We don’t yet know whether the DOGE is going to be a whole lot of nothing (many of Elon Musk’s grand promises are simply abandoned when it becomes clear that they are impossible). Perhaps the federal government will look much the same post-Elon as it did pre-Elon. But we might also see the selling off of valuable public assets at bargain prices, the killing of regulatory agencies that protect us, and underfunding of public services, which ironically will reduce their efficiency. In fact, we may well see the implementation of the privatization playbook identified by Noam Chomsky: “defund what you want to privatize… defund [the services,] then they don't work and people get angry and they want a change.
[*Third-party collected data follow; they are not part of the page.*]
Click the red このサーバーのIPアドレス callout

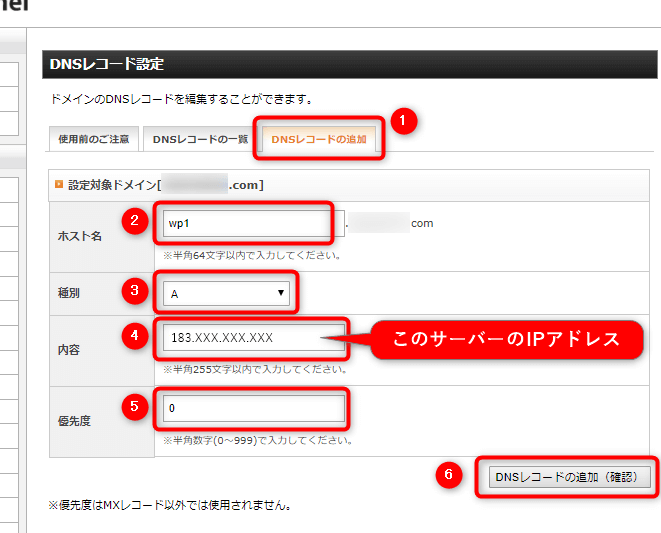point(506,339)
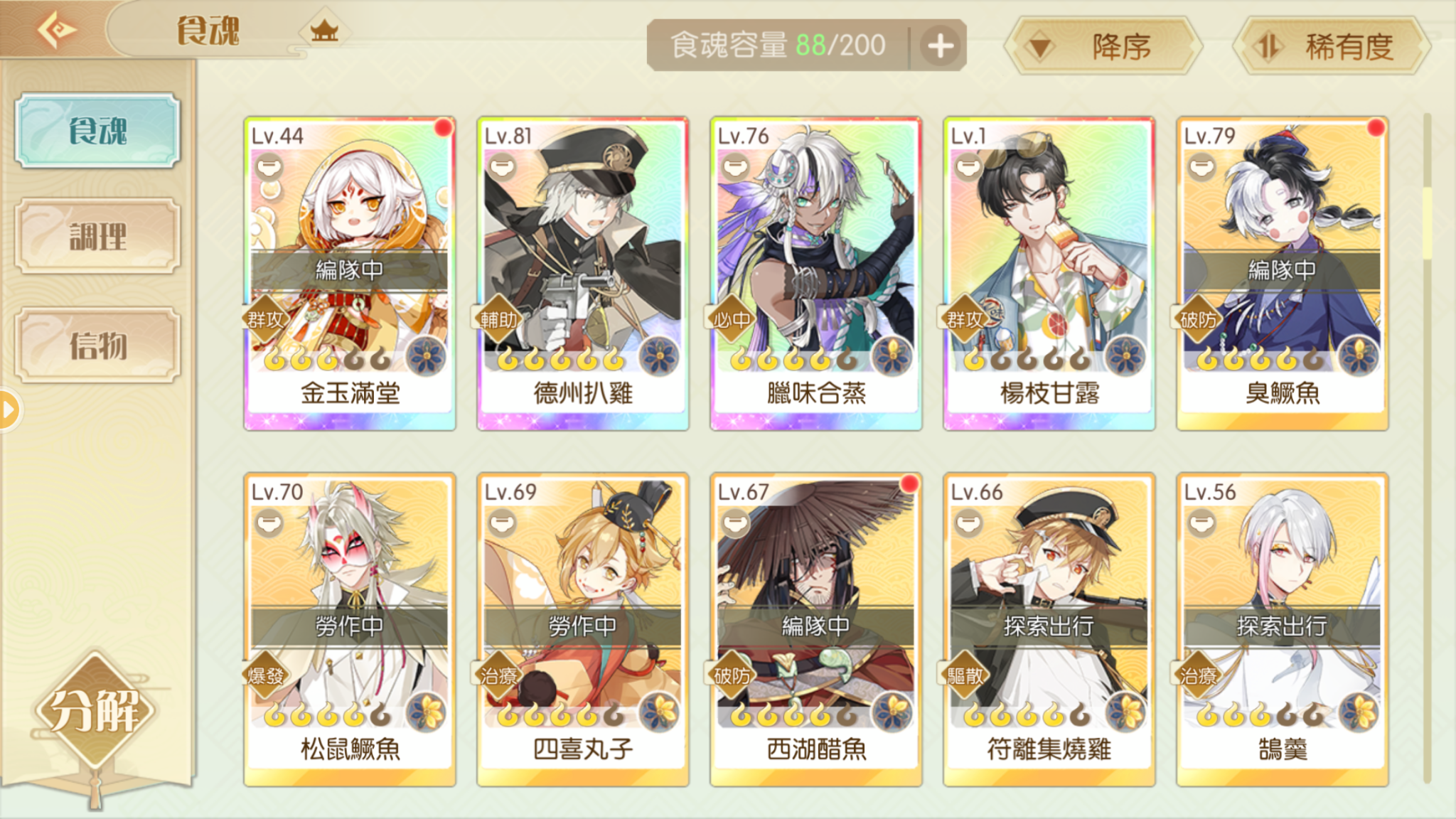This screenshot has height=819, width=1456.
Task: Toggle the bowl marker on 楊枝甘露
Action: click(x=968, y=168)
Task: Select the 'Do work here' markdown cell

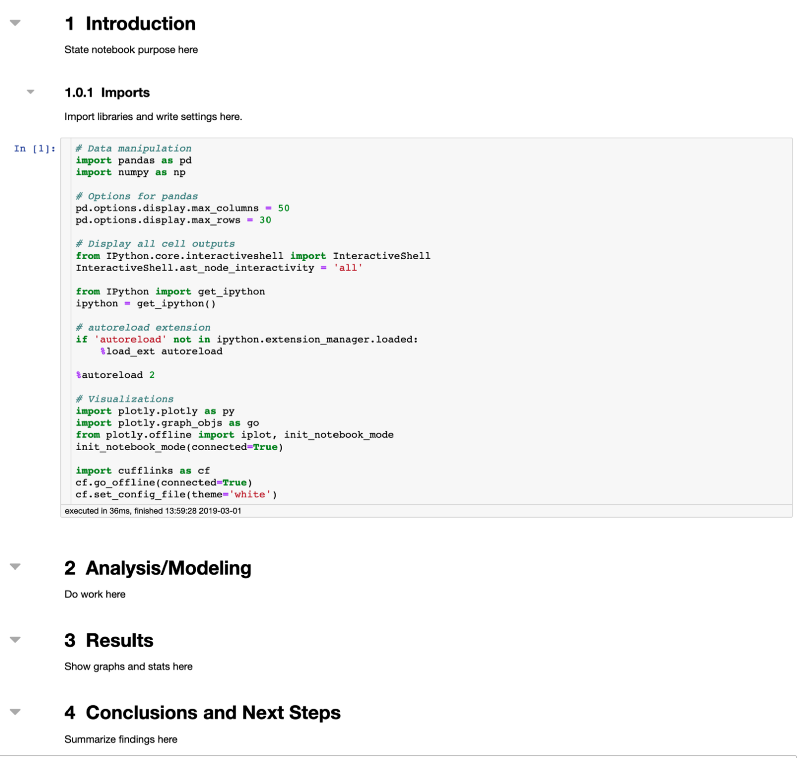Action: [94, 593]
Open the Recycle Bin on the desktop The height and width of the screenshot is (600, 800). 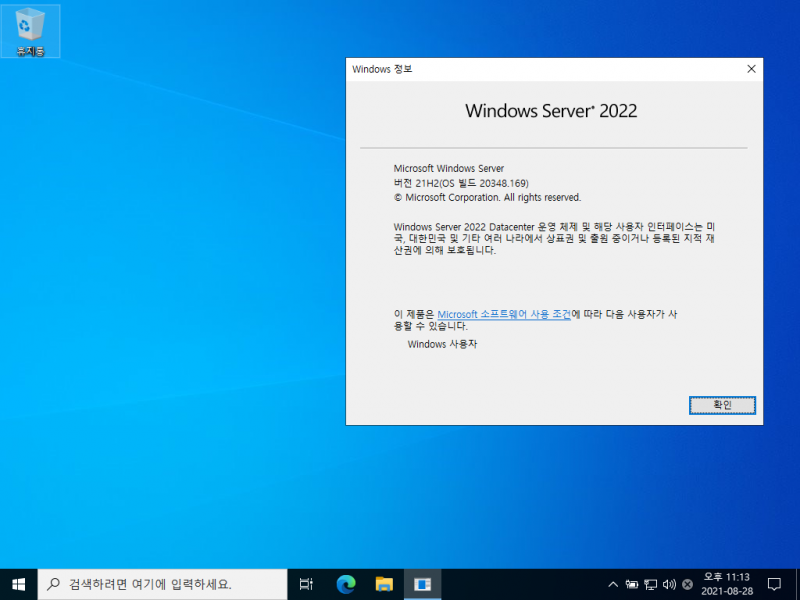(x=31, y=30)
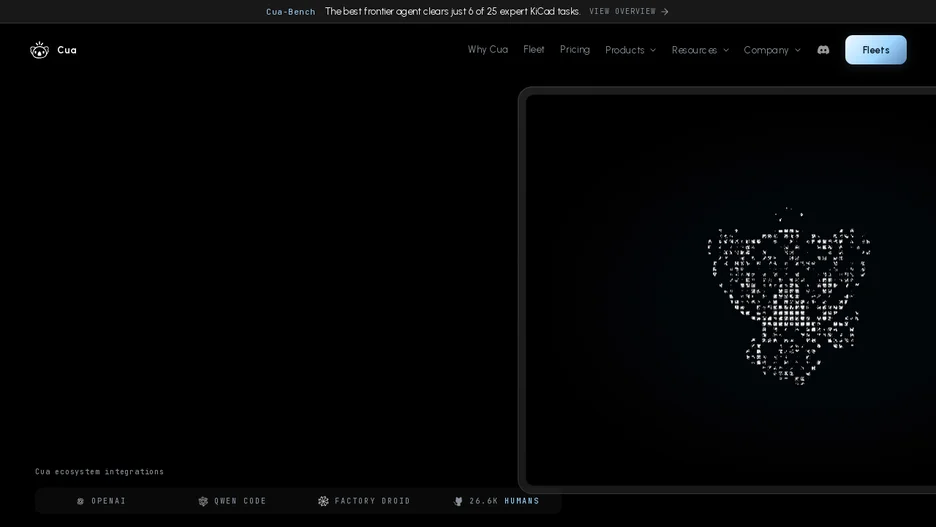Open the Why Cua nav item
Viewport: 936px width, 527px height.
point(488,50)
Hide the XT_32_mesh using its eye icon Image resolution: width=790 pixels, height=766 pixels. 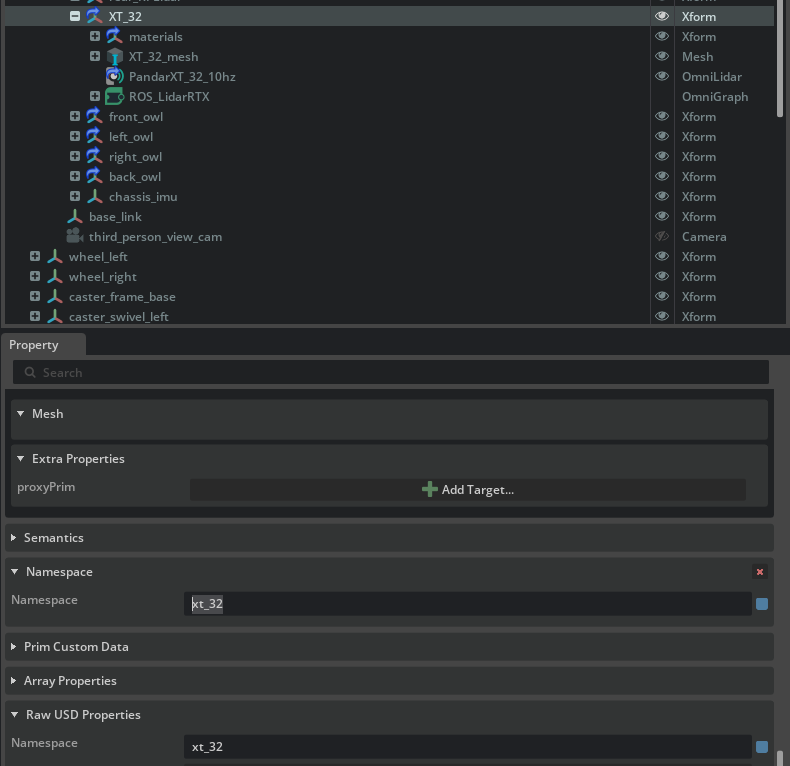pyautogui.click(x=661, y=57)
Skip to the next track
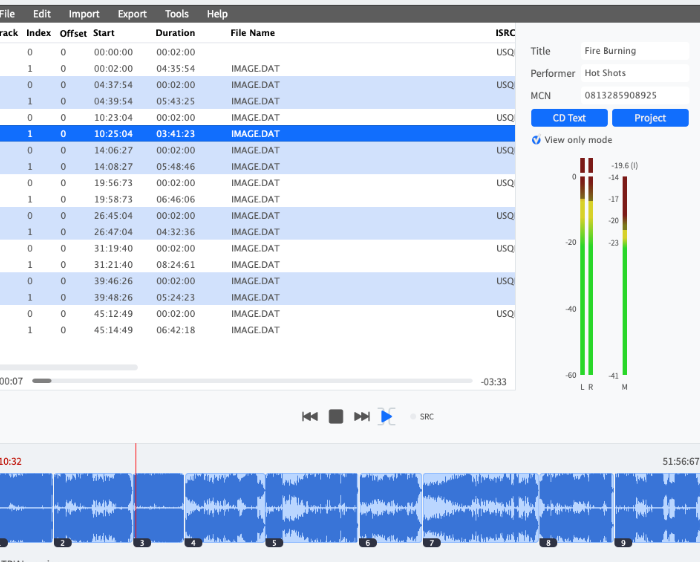The height and width of the screenshot is (562, 700). click(362, 416)
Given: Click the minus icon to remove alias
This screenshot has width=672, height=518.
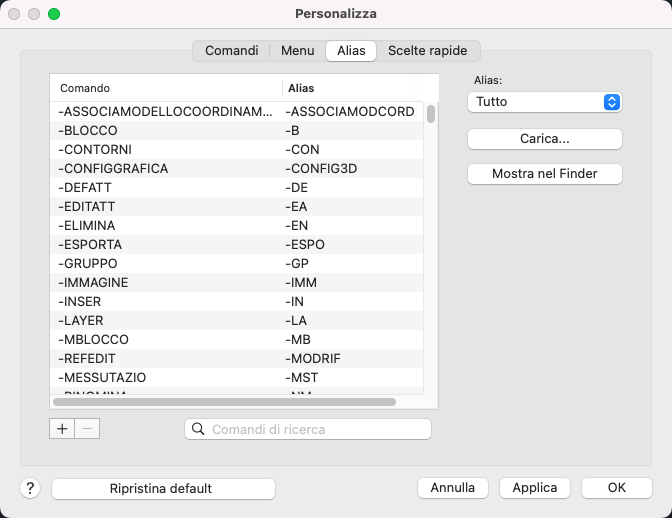Looking at the screenshot, I should [x=87, y=429].

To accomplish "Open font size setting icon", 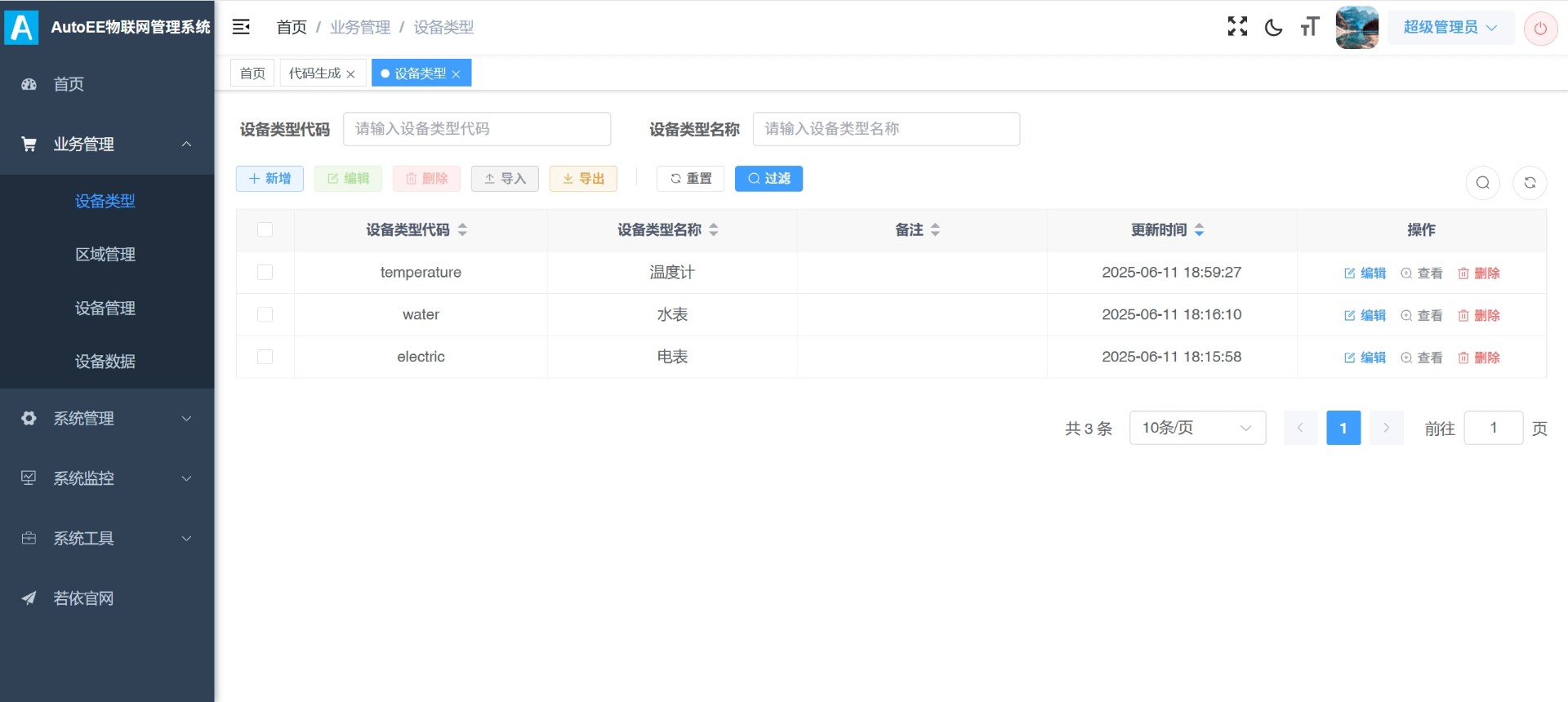I will (1309, 28).
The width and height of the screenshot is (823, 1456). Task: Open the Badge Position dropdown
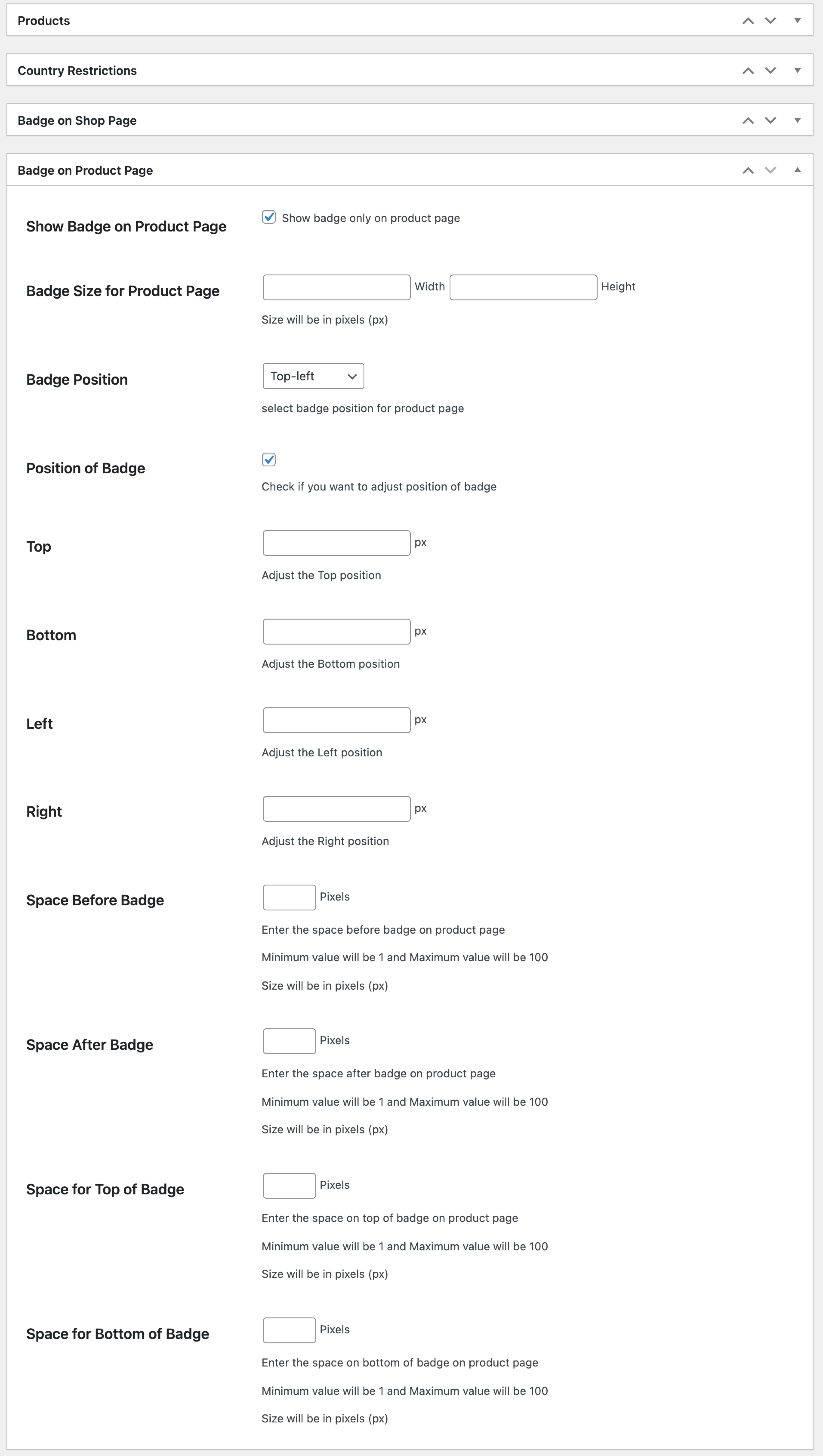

You say okay, privatize them and then they get worse.” That’s what we may well see with the U.S. Postal Service, and it is what over a decade of Conservative governance has done to the National Health Service in Britain: it has ruined the efficiency of the organization, thereby creating justifications for privatizing it (because government doesn’t work!) I do not trust Elon Musk to bring “efficiency” to government. What I do trust him to do is wreck whatever he touches and find ways to further enrich himself.